R. – Basta guardarsi intorno per vedere come sulle grandi questioni etiche che toccano la vita privata delle persone, ma poi anche quella pubblica, ci sia sempre più bisogno di uscire dagli steccati, dalle contrapposizioni per impostare un dialogo per il bene comune che sappia andare oltre le differenze che tra l’altro – ci ricorda Papa Francesco – ci saranno sempre: sono buone, anzi necessarie, ha detto il Papa, partendo da ciò che unisce anziché da ciò che divide. “Come difendere la fede senza alzare la voce” è un manuale pratico che suggerisce proprio questo, come riuscire a dialogare con tutti su temi che sono di tutti, perché profondamente umani, mostrando la bellezza e la convenienza trasversale, inclusiva del messaggio cristiano. “Nella società contemporanea – ha detto sempre il Papa – lungi dall’essere divisivi i valori cristiani dovrebbero risultare visibili e appetibili a tutti”. Questo libro ce lo ricorda dandoci gli strumenti per comunicare la posizione della Chiesa sugli argomenti più spinosi, quelli sui quali è probabile venire interpellati nelle circostanze più diverse: dal figlio adolescente piuttosto che dal collega d’ufficio un po’ scettico. Non si tratta di strategie di pubbliche relazioni, ma di essere autenticamente cristiani, perché il metodo esposto in reframepermette di collegarsi con il valore morale di riferimento dell’altro, ciò che gli sta a cuore incluso di chi ci contesta; non si tratta di diluire il messaggio della Chiesa, ma di fare in modo che sia veramente ascoltato.

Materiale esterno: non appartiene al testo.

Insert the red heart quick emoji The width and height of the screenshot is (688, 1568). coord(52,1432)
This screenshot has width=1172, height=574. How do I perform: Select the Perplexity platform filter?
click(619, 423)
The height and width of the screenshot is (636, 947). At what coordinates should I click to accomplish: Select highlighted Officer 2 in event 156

D. – Una delle parti nuove del libro riguarda i social network …

R. – Nella nuova edizione ci sono due nuove sezioni: una sul public speaking e l’altra su come creare la cultura dell’incontro sui social media che sono la nuova pubblica piazza dove la comunicazione avviene e dove c’è grande bisogno, anche qui, di abbattere i muri, di uscire dell’effetto “stanza degli echi”, per cui si tende a frequentare “solo chi ha opinioni simili alle nostre” e alzare invece barriere critiche o addirittura aggressive – a volte – con gli altri. Allora finché l’interconnettività aumentata, cresciuta sia veramente un dono avvicini e non allontani noi cattolici dobbiamo usare la rete per costruire ponti, come dice il Papa, imparando ad ascoltare, facendoci spazio nel cuore degli uomini, entrando in una vera relazione con l’altro. È in questo che il libro aiuta. In una splendida espressione Papa Francesco ha sintetizzato: “Non si tratta di riconoscere l’altro come mio simile ma della mia capacità di farmi simile all’altro”. Questo vale anche per i social network!

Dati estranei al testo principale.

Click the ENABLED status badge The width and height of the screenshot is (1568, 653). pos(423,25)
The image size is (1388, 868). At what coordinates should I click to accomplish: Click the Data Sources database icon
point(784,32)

D. – Come Papa Francesco interviene in questo libro? Quali sono i suoi elementi principali presenti nello sfogliare le pagine di questo volume?

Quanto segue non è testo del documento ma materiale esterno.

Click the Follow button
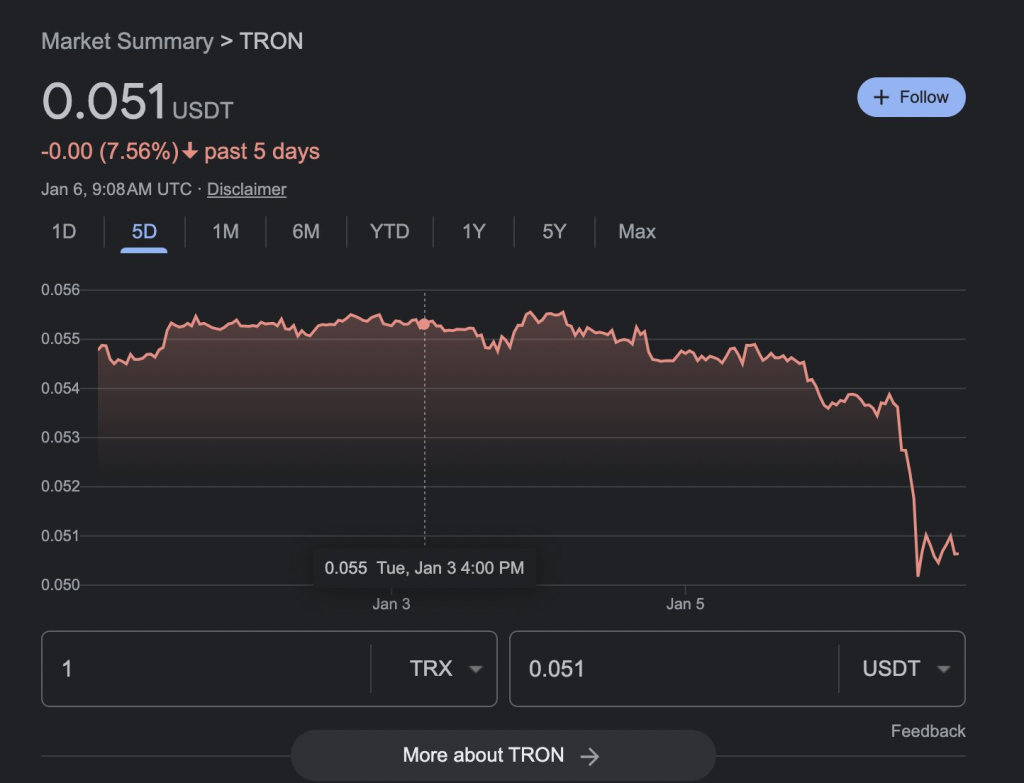1024x783 pixels. pyautogui.click(x=911, y=97)
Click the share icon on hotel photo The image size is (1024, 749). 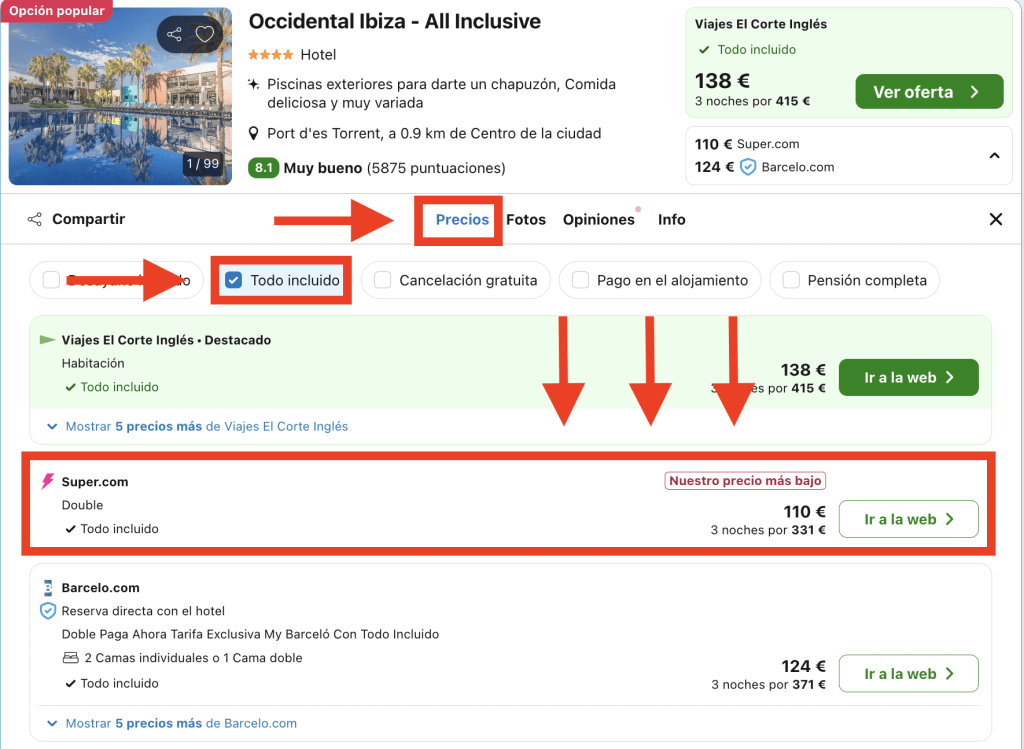[x=175, y=35]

R. – Papa Francesco è la figura che rappresenta il maggior fattore di interazione fra la Chiesa e la società contemporanea grazie al suo modo di comunicare – lo si vede – riesce a parlare ai cuori e alle menti delle persone. Noi di Catholic Voices diciamo che lui è il primo “grande reframer”, ovvero colui che esce dalla cornice, perché ha capito che – per i motivi che poi il libro spiega – la cultura occidentale contemporanea vede la Chiesa attraverso delle cornici – in inglese frame – giudicandola più attenta a sé stessa, alla propria dottrina che alle persone e ai loro bisogni. Allora se vogliamo essere ascoltati dobbiamo prima di tutto imparare ad uscire da queste cornici e farereframing. Mettendo davanti a tutto la misericordia, Francesco ci mostra che Dio è Misericordia, che essa è la sua carta d’identità, come disse in una famosa intervista. Mostrando questo a gesti, a parole, talvolta anche con i silenzi Francesco ha risvegliato – credo – nell’Occidente secolarizzato una “inconscia memoria di Dio”. In lui la gente ritrova Cristo ed è quello a cui la nostra comunicazione deve puntare a fare.